**** 抜粋

第173回 矢掛(岡山県小田郡矢掛町)→吉備津(岡山県岡山市)
令和4年10月24日 晴れのち雨 距離未測定 7時間20分
そうじゃ! 総社行こう!
秋の好日、早朝に愛知を出発して岡山県へ来ました。今回は日帰り弾丸歩き旅です。豊川から来られるもっとも早い行程で、朝10時20分、矢掛駅を出発です。とりあえずこの時点では秋晴れの空。
すでに矢掛高校の授業も始まっており、駅の周囲には人っ子一人いません。高校のそばを通る時にちょうど何時間目かの授業の終わり(または始まり)のチャイムが鳴っているのが聞こえてきました。そのチャイムを聞きながら、静かな静かな矢掛宿を後にしました。いったん国道486号線と合流です。
歩道はしばらくあるのですが、やはり田舎道をゆったり歩くのが好きなので、東三成地区へ向かう脇道を歩きました。道端に柿は実っているし、お散歩しているご老人には会えるし、少し汗ばむくらいの陽気でしたがゆっくりと歩を進められました。さびれた感じの小駅である井原鉄道の三谷駅、備中呉妹(くれせ)駅、そしてユルリと流れる小田川を眺めながら、いつの間にか矢掛町から倉敷市に踏み入っていました。
吉備真備(きびのまきび)駅まで来ると、だいぶ街も賑やかになり、街並ウォーキングマップの看板もありました。ここの地名は真備(まび)と読みますが、地名の由来は奈良時代の学者吉備真備公です。駅名は彼の名前から付けられたもので、駅前の朱塗りの屋根の休憩室も遣唐副使として留学した彼に由来したものでしょう。カタカナの発明者、囲碁を広めた人物としても有名な彼の香りが残るこの街並みに出会えたので、旧道の有井橋が工事中通行止で国道を歩くしかなかったことも逆に良かったとしましょう。

********

課題 1
矢掛から吉備津への徒歩の旅行記によると、筆者が矢掛駅を出発したのは何時ですか。
課題 2
矢掛から吉備津への徒歩の旅行記を、最後の文の次から書き継いでください。

**** 保存データ

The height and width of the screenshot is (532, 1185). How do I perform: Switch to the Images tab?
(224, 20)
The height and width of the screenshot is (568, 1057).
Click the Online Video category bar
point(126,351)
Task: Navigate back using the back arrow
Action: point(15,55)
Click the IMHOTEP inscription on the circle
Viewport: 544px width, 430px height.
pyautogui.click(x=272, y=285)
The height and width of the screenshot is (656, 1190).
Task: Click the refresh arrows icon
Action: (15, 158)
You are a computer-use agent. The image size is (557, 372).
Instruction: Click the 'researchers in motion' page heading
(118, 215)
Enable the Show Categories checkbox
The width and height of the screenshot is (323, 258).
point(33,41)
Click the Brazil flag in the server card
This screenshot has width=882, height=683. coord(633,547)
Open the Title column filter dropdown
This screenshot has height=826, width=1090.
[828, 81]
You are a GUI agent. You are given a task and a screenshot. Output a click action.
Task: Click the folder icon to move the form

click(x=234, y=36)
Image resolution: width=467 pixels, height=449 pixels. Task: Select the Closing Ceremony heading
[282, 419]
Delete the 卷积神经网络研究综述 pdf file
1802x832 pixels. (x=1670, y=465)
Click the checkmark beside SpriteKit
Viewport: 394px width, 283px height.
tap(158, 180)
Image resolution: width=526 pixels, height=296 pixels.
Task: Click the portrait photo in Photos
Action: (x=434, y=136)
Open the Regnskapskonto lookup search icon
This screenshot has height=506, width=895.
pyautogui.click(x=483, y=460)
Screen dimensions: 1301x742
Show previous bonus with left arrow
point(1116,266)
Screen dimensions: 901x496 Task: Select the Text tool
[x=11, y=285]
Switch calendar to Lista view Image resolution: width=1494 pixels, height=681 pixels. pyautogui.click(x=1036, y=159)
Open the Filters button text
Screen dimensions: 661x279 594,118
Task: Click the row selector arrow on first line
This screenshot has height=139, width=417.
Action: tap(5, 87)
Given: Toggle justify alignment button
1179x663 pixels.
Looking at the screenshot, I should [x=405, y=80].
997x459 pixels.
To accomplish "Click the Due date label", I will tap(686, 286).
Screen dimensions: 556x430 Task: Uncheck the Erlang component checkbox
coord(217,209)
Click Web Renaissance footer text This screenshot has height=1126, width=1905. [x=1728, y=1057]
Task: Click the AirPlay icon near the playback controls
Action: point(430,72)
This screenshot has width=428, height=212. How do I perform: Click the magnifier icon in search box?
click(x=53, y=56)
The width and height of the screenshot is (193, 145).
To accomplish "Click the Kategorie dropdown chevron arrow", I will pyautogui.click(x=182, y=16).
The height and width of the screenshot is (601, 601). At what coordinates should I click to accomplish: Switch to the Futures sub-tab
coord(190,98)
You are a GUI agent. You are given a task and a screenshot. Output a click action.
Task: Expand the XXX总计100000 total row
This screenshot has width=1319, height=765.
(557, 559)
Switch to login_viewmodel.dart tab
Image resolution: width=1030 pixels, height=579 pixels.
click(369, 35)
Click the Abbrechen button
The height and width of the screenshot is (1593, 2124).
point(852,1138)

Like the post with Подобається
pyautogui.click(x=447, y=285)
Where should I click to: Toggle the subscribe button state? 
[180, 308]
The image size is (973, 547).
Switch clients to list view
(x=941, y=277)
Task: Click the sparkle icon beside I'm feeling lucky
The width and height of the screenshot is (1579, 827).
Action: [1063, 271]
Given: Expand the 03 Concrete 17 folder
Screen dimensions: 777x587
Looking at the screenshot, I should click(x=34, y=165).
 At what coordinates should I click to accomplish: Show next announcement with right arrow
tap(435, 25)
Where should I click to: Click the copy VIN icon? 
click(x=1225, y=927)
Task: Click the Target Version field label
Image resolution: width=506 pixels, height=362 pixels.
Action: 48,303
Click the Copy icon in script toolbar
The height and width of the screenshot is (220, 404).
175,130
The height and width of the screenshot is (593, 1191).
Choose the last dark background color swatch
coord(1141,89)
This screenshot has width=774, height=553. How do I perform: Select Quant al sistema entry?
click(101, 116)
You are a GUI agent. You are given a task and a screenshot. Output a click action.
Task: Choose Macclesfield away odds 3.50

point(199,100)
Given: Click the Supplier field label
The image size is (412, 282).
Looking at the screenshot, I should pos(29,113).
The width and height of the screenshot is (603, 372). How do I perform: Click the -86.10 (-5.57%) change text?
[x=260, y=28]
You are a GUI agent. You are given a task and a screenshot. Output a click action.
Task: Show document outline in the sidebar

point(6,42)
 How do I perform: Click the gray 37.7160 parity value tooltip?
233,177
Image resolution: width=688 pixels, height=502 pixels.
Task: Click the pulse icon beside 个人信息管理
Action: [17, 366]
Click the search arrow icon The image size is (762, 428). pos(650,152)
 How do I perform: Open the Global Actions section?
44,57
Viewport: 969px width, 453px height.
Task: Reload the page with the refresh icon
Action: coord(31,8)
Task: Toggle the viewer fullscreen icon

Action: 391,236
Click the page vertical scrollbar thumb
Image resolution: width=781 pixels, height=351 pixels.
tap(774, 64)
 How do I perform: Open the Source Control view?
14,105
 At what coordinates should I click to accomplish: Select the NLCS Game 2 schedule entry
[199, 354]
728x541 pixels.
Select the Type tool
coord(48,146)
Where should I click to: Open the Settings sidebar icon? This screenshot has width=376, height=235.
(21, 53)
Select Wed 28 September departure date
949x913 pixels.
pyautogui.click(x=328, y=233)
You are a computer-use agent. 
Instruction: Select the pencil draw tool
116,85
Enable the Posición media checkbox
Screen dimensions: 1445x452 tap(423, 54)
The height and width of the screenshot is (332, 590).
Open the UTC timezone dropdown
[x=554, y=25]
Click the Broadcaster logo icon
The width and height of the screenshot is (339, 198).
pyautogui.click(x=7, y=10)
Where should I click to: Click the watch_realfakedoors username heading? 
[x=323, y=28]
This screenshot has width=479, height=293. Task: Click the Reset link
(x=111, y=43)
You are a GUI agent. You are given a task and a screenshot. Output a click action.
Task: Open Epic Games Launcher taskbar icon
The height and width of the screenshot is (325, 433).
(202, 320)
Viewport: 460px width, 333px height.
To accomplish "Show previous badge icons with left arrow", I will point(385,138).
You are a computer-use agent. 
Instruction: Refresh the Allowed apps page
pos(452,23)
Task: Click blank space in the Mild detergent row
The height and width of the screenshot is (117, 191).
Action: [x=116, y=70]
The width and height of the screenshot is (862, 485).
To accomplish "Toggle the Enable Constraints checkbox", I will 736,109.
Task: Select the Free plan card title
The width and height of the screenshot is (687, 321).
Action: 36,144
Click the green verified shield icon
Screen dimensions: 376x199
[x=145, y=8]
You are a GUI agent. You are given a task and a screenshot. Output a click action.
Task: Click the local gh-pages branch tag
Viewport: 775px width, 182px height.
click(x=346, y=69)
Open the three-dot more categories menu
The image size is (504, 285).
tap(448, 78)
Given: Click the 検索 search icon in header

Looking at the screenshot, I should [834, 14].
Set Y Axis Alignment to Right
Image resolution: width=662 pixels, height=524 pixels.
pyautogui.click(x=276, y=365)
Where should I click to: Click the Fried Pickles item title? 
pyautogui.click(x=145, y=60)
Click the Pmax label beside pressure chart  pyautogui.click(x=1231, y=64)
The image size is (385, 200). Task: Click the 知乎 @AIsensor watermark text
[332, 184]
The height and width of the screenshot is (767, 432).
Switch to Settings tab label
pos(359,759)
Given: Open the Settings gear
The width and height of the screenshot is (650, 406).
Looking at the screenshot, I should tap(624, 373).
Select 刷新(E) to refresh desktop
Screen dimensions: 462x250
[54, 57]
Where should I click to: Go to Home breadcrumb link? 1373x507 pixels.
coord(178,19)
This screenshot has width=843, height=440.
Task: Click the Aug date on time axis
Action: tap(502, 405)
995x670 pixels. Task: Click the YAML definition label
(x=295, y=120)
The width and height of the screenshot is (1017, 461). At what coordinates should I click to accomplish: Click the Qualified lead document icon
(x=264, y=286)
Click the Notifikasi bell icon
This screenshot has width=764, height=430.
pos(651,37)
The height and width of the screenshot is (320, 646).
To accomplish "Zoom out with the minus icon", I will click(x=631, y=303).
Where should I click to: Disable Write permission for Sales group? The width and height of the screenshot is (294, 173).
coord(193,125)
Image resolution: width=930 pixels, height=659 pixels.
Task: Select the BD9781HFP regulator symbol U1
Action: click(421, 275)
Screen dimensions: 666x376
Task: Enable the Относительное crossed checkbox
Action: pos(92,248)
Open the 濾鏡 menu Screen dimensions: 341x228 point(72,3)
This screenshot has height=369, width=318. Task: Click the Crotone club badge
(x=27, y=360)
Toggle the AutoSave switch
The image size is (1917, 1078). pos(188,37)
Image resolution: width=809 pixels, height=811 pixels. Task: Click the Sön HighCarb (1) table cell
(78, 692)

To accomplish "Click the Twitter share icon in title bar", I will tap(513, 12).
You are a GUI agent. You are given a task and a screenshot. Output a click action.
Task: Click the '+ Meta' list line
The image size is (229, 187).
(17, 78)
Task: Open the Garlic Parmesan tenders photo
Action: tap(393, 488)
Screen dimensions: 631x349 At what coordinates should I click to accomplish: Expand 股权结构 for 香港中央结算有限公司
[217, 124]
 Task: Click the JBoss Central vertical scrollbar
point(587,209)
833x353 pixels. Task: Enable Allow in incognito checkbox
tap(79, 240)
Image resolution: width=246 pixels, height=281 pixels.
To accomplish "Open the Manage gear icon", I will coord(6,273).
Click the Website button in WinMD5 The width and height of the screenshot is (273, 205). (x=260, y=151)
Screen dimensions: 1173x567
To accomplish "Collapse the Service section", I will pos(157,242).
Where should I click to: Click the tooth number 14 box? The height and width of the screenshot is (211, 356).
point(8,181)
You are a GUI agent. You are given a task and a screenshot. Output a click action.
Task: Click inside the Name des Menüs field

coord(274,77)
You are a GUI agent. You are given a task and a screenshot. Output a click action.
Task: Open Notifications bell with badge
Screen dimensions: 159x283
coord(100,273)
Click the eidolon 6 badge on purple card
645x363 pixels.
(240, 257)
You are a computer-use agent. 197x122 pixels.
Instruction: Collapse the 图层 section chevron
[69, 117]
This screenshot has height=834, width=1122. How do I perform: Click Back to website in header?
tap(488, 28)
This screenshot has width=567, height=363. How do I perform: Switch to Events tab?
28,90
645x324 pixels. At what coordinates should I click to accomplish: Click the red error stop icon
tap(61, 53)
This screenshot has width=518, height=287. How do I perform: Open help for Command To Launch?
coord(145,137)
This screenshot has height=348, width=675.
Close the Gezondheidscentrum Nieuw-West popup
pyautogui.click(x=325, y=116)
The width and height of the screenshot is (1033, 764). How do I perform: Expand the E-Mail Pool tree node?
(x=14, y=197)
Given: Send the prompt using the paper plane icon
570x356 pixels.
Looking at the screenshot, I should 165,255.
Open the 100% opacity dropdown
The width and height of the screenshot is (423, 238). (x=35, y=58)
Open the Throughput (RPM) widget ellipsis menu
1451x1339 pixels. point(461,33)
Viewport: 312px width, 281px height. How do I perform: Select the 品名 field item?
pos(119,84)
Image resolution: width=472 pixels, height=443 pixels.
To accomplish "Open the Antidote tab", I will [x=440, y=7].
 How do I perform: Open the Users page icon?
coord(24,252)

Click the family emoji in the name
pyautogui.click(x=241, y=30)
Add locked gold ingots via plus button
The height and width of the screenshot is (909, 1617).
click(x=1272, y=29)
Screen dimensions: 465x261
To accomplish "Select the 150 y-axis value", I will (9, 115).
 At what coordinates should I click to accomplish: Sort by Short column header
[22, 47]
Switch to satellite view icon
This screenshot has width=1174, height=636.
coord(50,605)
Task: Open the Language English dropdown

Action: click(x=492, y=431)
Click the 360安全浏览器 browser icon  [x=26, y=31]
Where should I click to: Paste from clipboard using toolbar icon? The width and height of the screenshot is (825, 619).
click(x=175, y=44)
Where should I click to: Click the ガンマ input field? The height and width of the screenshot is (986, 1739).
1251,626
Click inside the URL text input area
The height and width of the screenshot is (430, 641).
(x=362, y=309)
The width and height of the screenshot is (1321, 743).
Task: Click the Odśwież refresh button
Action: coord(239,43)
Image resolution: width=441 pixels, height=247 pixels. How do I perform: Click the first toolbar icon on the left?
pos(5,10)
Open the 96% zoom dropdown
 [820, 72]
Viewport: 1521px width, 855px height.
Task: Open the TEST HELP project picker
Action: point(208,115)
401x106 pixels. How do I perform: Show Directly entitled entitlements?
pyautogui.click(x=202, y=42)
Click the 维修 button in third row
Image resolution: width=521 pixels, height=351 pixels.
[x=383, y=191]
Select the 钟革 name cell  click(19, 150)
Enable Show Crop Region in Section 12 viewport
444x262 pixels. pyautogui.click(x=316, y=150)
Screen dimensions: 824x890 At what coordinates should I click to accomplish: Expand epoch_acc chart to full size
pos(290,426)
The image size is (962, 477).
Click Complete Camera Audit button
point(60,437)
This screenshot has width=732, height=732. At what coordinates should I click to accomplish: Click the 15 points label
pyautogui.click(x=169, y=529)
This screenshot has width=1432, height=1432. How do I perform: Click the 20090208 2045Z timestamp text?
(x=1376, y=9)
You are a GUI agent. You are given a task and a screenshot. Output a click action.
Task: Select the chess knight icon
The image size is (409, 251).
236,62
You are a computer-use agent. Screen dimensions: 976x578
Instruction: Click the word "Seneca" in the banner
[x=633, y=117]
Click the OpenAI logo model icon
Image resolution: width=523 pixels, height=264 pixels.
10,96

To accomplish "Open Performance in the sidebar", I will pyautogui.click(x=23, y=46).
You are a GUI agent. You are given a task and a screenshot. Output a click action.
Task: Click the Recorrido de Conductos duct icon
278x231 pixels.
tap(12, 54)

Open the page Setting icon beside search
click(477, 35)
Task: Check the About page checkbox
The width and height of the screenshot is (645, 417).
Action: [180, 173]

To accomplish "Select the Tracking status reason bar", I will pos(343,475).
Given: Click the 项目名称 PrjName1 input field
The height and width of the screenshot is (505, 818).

********

正解 1
朝10時20分です。

正解 2
それでもやはり川辺宿だけはどうしても旧道を歩きたい。なぜならここは金田一耕助の生みの親、横溝正史氏の疎開先の街で、川辺本陣は「本陣殺人事件」という作品の舞台になった本陣でもあるからです。作品中に「清-駅」「高-川」「川-村」と記述があるのは、清音(きよね)駅、高梁(たかはし)川、川辺村です。横溝正史氏の疎開宅は少しコースから外れてしまうので今回は立ち寄れませんが、それでもこの本陣跡は自分の足で通っておきたい。
無事に本陣跡を踏みしめて、目の前には「高-川」こと、高梁川。散策者が多いので歩行者自転車専用の橋梁が架けられて整備されており、非常に気持ちよく通れます。時刻は昼過ぎ、朝に比べると少し雲が多くなってきました。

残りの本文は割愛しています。